By: Andrew Patrick
Blog Category: Racial Implications of Recent Supreme Court Decisions
The recent United States Supreme Court decision in Fisher v. University of Texas at Austin did little to clear up the issues surrounding affirmative action’s role in the higher education admission process. The case involved a challenge to the University of Texas at Austin’s (“University”) undergraduate admission process, which considered potential applicant’s race. The Petitioner, a white female, sued the University after being denied admission alleging that the consideration of race in the admissions process violated the Equal Protection Clause. The 7-1 decision vacated the judgment of the Court of Appeals holding that the lower court failed to correctly apply the “strict scrutiny standard” consistent with precedent.

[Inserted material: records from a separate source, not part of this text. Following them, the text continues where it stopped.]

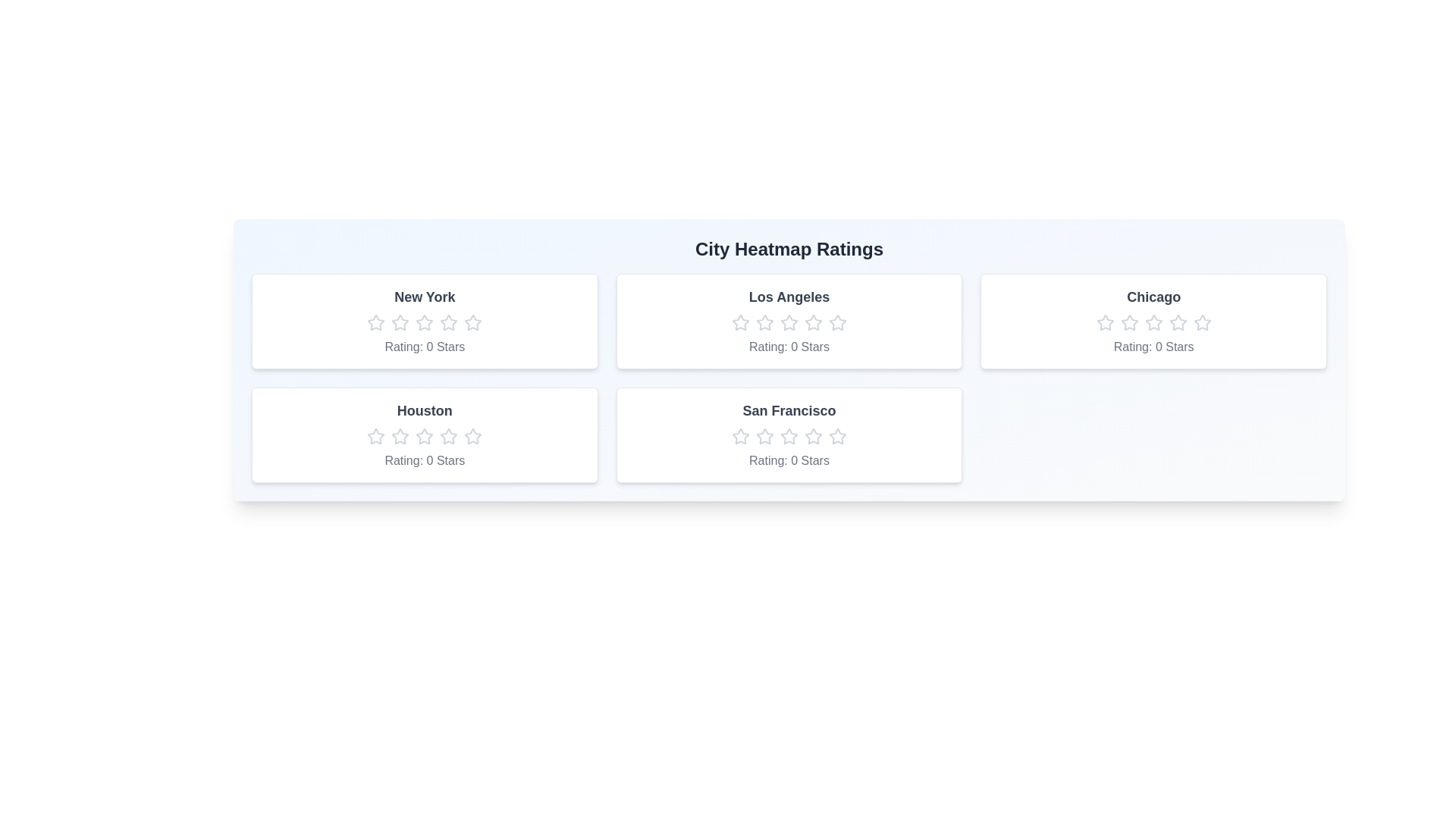 The image size is (1456, 819). Describe the element at coordinates (472, 436) in the screenshot. I see `the Houston rating star number 5` at that location.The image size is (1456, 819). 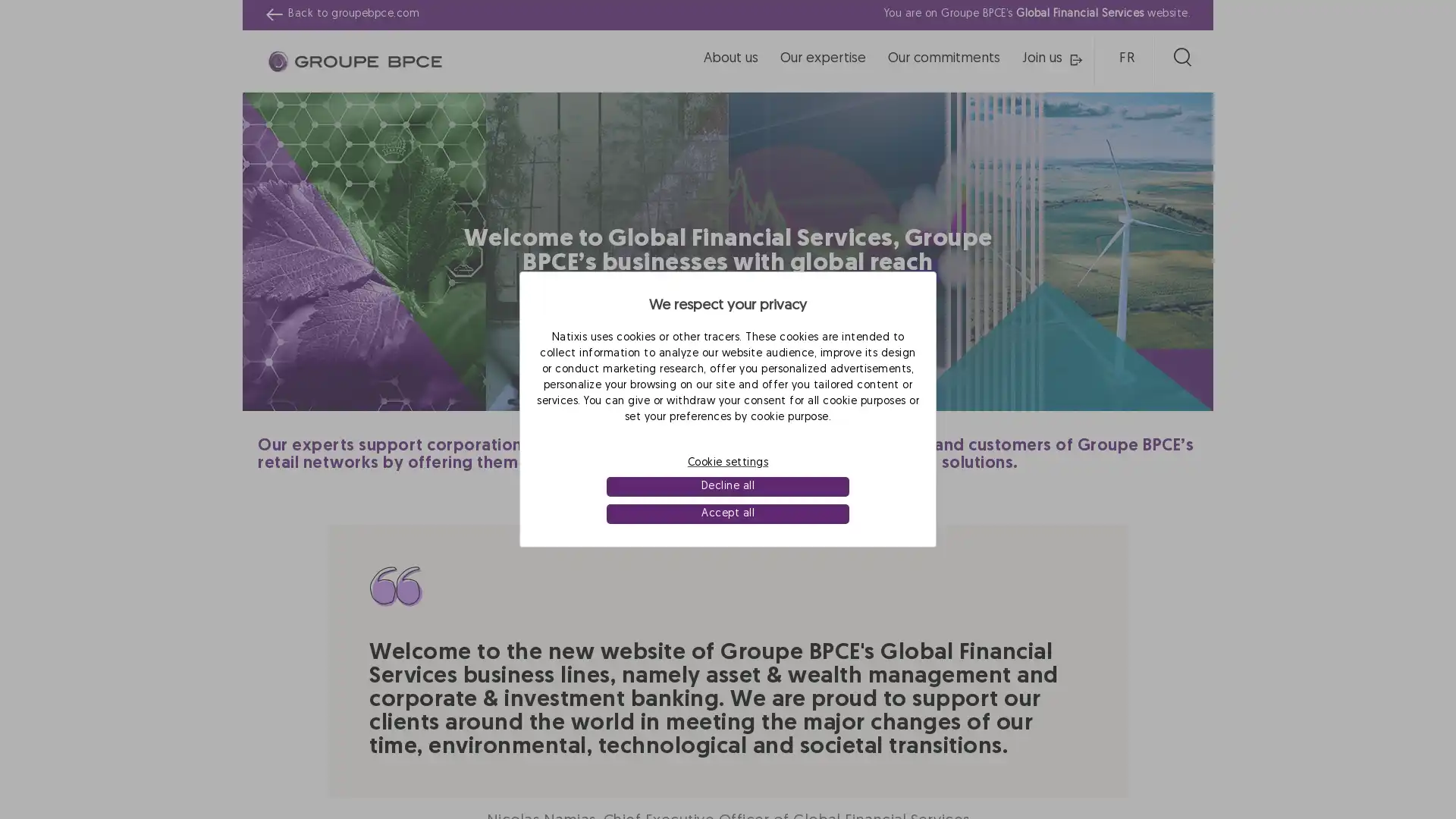 What do you see at coordinates (726, 513) in the screenshot?
I see `Accept all` at bounding box center [726, 513].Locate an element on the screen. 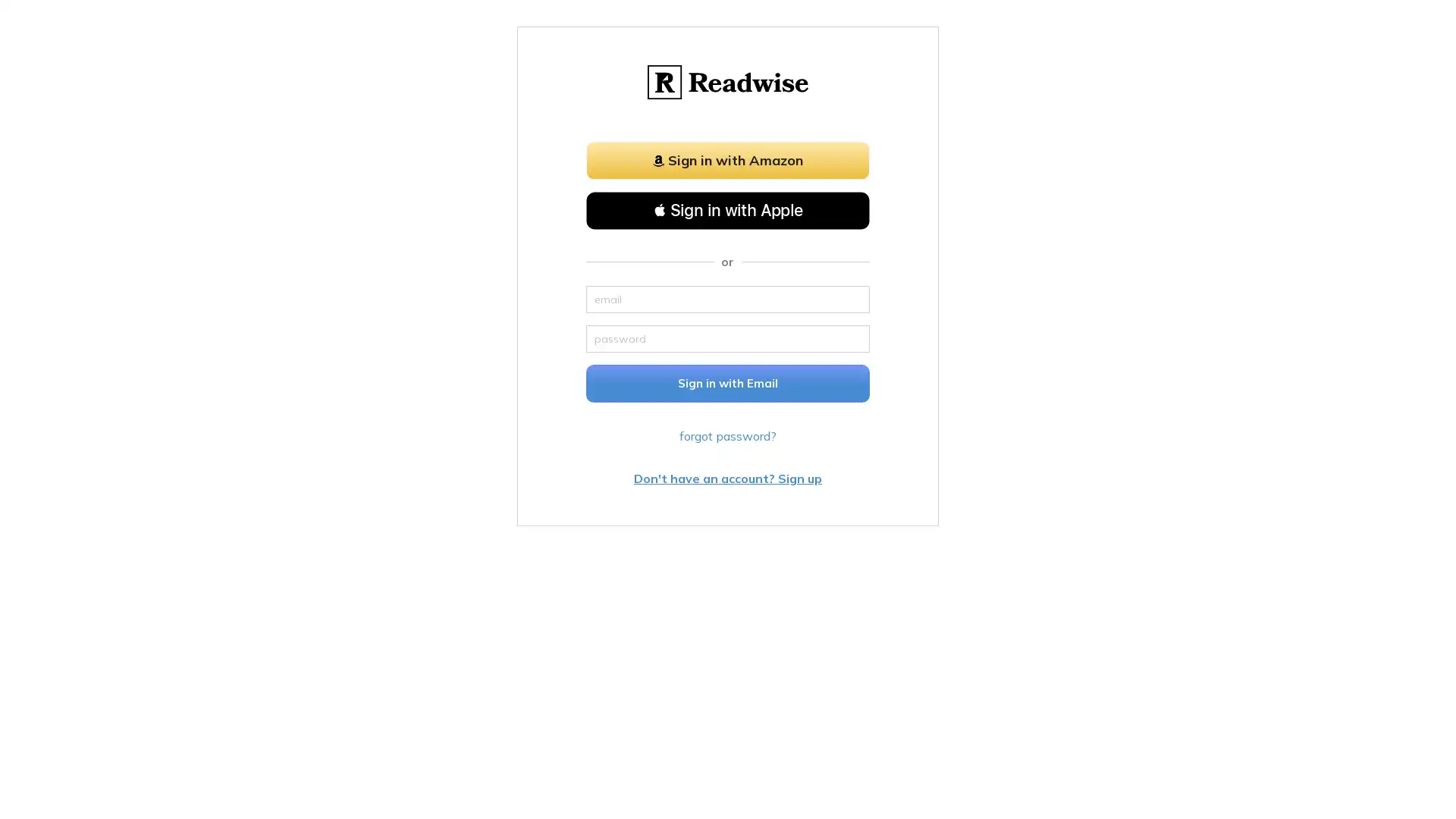 The height and width of the screenshot is (819, 1456). Sign in with Apple is located at coordinates (728, 210).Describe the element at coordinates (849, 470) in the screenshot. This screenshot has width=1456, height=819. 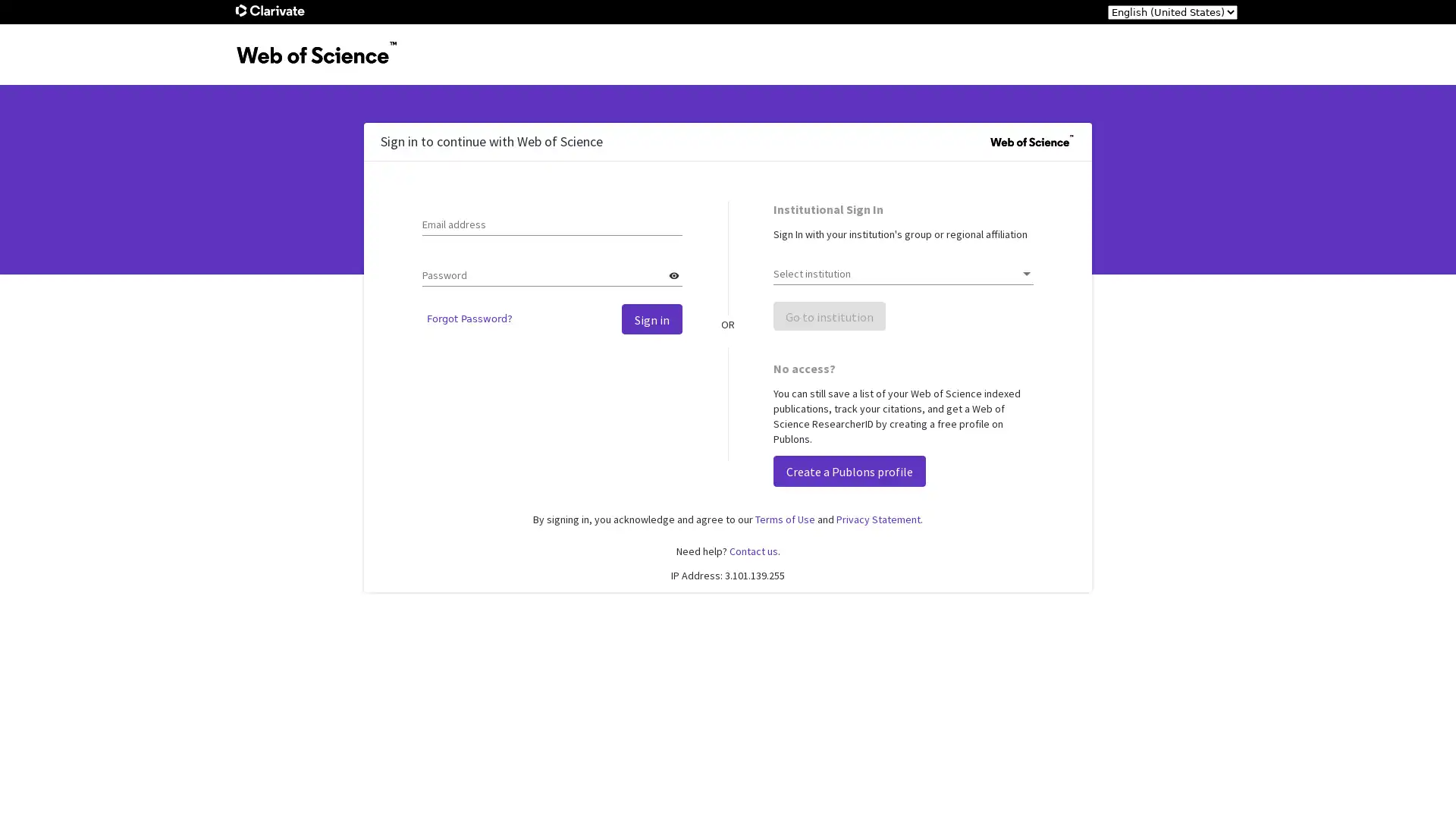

The opinion authored by Justice Kennedy indicated that the Fifth Circuit did not make an “independent searching examination,” which was essential in determining whether the University’s affirmative action plan was narrowly tailored. The University had the burden of showing that there were “no workable race-neutral alternatives [which] would produce the educational benefits of diversity.” The Court of Appeals mistakenly gave deference to the University’s judgment with respect to the means of achieving the compelling interest of diversity. The case was remanded to the lower court where the University will be required to demonstrate that their admission process is in fact narrowly tailored to achieving the educational benefits of diversity.
Going forward, this decision imposes a significant evidentiary burden on educational institutions that consider racial classifications in the admissions process. Universities will be required to “demonstrat[e], before turning to racial classification, that available, workable race-neutral alternatives do not suffice.”
Fisher v. University of Texas at Austin, 132 S.Ct. 2411 (2013).